> PASSAGE SHOWN:
+--

Garbage in => Garbage out.

TODO: Insert bit on racist Google image search

https://www.theguardian.com/technology/2018/jan/12/google-racism-ban-gorilla-black-people https://www.theverge.com/2018/1/12/16882408/google-racist-gorillas-photo-recognition-algorithm-ai

TODO: Insert image.

Example: How to make a racist AI

(Based on: https://blog.conceptnet.io/posts/2017/how-to-make-a-racist-ai-without-really-trying/)

We grab the GloVe pre-trained word vector first: https://nlp.stanford.edu/projects/glove/

A word vector is a representation of a word within what is called a “word vector space”. These vector spaces attempt to model the semantic and syntatical context of words, and are usually constructed by feeding a large body of text into a neural network. The neural network is usually constructed so that given an input such as context (e.g., the other words in a sentence surounding the word to be predict), predict what word should “fit”. The other direction is also possible, that is, predict “context” given a particular word.

This particular GloVe word vector dataset has a 1.9 million word vocabulary is 1.75 Gigabytes large (compressed), 5 Gigabytes uncompressed.

Method for constructing dataset: https://nlp.stanford.edu/pubs/glove.pdf
Dataset: http://nlp.stanford.edu/data/glove.42B.300d.zip

glove.df <- read.csv("~/Downloads/glove.42B.300d.txt",
                 header=TRUE, sep=" ",quote="",
                 col.names=c("word",paste0("e",1:300)))

## Did the file read in correctly?
head(glove.df$word, n=100)

dim(glove.df)

head(glove.df$e1)

# We use the scan function to read in the list of words as it has an
# easy way to distinguish comments from data (that way we don't have
# to bother with grep or regular expressions).
negative.words <- scan("../data/negative-words.txt", comment.char=";", what="", blank.lines.skip=T)

positive.words <- scan("../data/positive-words.txt", comment.char=";", what="", blank.lines.skip=T)

length(positive.words)
length(negative.words)

head(positive.words)
head(negative.words)

## Locating postive and negative words in our dataset.
pos.vectors <- which(glove.df$word %in% positive.words)
neg.vectors <- which(glove.df$word %in% negative.words)

## Limiting dataset to only those words in our lists of pos/neg words.
glove.df.reduc <- glove.df[c(pos.vectors, neg.vectors),]

## Need to reassign posiions now (since we have a smaller dataset).
pos.vectors <- which(glove.df.reduc$word %in% positive.words)
neg.vectors <- which(glove.df.reduc$word %in% negative.words)

+--

> WRITTEN REQUEST A: Copy these lines from the records verbatim, starting at the line that contains "Contact Us (700, 82)" and ending with the line that contains "[No] (365, 2262)".

+--

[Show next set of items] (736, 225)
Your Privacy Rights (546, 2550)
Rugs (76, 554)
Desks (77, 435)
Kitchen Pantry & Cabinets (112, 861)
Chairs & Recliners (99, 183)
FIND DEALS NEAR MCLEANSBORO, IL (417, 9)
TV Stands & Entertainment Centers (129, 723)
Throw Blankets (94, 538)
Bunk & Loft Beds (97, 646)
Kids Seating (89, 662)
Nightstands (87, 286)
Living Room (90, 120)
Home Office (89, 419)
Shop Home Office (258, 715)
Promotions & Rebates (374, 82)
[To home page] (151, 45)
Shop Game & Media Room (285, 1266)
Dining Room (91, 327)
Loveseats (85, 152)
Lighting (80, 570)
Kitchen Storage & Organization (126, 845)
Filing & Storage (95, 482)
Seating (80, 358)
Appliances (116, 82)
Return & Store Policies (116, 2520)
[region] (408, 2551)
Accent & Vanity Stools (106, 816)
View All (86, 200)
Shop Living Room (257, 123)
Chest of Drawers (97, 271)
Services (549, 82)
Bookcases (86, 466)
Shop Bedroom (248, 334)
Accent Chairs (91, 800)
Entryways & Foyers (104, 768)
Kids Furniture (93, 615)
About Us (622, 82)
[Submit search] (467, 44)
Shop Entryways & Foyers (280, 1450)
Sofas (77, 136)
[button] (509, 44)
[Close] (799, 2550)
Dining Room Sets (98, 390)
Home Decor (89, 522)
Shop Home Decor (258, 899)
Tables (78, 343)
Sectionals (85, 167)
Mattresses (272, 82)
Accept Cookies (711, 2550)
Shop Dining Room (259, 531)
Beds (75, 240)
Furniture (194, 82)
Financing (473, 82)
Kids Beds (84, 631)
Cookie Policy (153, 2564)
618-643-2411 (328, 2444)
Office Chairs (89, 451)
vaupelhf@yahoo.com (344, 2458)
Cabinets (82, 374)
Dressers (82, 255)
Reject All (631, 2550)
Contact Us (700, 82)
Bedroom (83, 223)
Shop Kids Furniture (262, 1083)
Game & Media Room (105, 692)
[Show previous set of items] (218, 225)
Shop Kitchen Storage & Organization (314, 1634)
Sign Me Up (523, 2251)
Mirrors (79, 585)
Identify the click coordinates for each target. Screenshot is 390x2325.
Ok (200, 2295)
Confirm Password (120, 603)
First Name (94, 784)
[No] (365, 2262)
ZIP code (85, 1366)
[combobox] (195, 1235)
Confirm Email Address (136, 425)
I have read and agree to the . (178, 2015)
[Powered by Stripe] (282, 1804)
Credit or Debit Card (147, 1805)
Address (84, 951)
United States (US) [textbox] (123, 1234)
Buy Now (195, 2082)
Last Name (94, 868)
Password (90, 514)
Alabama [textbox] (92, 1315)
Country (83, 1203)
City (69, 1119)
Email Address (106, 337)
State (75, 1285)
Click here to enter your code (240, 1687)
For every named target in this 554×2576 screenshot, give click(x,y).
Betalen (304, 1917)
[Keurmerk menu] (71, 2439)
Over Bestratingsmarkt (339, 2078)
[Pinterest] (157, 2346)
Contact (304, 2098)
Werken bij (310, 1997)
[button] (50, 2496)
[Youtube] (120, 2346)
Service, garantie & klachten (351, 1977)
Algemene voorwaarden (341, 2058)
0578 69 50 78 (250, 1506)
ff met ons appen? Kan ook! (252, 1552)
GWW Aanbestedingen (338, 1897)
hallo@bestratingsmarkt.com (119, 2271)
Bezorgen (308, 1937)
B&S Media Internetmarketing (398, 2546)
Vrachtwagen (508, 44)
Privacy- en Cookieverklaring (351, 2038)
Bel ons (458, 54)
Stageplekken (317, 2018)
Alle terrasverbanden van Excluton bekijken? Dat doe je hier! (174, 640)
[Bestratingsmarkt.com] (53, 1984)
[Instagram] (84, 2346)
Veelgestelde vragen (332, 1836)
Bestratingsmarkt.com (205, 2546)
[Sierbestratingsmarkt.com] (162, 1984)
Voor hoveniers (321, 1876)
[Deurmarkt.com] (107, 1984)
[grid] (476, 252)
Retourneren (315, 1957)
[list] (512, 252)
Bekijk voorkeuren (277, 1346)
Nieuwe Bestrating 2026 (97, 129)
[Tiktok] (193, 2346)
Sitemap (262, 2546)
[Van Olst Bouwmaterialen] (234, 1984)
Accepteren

+--

> WRITTEN REQUEST B: In the passage on building a racist AI, how large is the GloVe word vector dataset once uncompressed?

> TASK SOLUTION A:
Contact Us (700, 82)
Bedroom (83, 223)
Shop Kids Furniture (262, 1083)
Game & Media Room (105, 692)
[Show previous set of items] (218, 225)
Shop Kitchen Storage & Organization (314, 1634)
Sign Me Up (523, 2251)
Mirrors (79, 585)
Identify the click coordinates for each target. Screenshot is 390x2325.
Ok (200, 2295)
Confirm Password (120, 603)
First Name (94, 784)
[No] (365, 2262)

> TASK SOLUTION B: 5 gigabytes